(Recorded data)
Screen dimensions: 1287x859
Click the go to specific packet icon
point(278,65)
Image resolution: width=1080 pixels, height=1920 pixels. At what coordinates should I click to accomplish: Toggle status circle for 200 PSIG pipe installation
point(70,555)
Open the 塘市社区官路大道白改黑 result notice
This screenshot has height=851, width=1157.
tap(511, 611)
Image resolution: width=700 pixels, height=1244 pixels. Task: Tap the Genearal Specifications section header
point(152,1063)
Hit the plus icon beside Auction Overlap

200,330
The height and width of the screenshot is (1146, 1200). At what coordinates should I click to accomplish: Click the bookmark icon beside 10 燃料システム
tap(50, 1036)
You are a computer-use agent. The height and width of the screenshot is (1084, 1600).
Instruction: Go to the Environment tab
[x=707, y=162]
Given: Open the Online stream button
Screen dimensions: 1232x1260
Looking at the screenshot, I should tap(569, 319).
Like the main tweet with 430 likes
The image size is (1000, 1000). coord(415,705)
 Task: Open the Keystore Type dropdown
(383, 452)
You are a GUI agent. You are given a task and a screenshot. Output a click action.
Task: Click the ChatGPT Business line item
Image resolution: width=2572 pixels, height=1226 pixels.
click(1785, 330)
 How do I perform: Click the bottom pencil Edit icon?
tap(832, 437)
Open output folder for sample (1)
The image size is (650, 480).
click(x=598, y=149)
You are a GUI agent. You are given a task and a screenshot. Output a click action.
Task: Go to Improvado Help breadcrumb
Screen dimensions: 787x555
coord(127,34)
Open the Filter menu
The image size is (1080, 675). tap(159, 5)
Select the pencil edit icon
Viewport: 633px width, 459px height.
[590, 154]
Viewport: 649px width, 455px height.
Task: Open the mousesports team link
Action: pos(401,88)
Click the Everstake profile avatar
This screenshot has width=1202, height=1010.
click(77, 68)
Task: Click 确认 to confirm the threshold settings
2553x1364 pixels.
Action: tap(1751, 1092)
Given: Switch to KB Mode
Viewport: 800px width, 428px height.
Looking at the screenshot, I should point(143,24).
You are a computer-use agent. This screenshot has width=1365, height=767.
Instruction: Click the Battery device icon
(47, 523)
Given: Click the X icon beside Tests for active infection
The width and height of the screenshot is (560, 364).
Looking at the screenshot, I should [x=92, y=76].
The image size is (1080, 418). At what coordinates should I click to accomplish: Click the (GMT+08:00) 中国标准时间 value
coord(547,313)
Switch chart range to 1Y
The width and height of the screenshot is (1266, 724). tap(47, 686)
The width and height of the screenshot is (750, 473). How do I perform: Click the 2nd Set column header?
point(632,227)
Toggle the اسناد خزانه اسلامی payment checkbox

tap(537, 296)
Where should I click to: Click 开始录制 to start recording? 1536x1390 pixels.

What to work on:
The answer should hold exactly the lines running from the one with "Image resolution: width=2572" to the final line of the data, both ends counted.

Answer area:
Image resolution: width=2572 pixels, height=1226 pixels.
click(1785, 330)
 How do I perform: Click the bottom pencil Edit icon?
tap(832, 437)
Open output folder for sample (1)
The image size is (650, 480).
click(x=598, y=149)
You are a GUI agent. You are given a task and a screenshot. Output a click action.
Task: Go to Improvado Help breadcrumb
Screen dimensions: 787x555
coord(127,34)
Open the Filter menu
The image size is (1080, 675). tap(159, 5)
Select the pencil edit icon
Viewport: 633px width, 459px height.
[590, 154]
Viewport: 649px width, 455px height.
Task: Open the mousesports team link
Action: pos(401,88)
Click the Everstake profile avatar
This screenshot has width=1202, height=1010.
click(77, 68)
Task: Click 确认 to confirm the threshold settings
2553x1364 pixels.
Action: tap(1751, 1092)
Given: Switch to KB Mode
Viewport: 800px width, 428px height.
Looking at the screenshot, I should point(143,24).
You are a computer-use agent. This screenshot has width=1365, height=767.
Instruction: Click the Battery device icon
(47, 523)
Given: Click the X icon beside Tests for active infection
The width and height of the screenshot is (560, 364).
Looking at the screenshot, I should [x=92, y=76].
The image size is (1080, 418). At what coordinates should I click to accomplish: Click the (GMT+08:00) 中国标准时间 value
coord(547,313)
Switch chart range to 1Y
The width and height of the screenshot is (1266, 724). tap(47, 686)
The width and height of the screenshot is (750, 473). How do I perform: Click the 2nd Set column header?
point(632,227)
Toggle the اسناد خزانه اسلامی payment checkbox

tap(537, 296)
Where should I click to: Click 开始录制 to start recording? 1536x1390 pixels.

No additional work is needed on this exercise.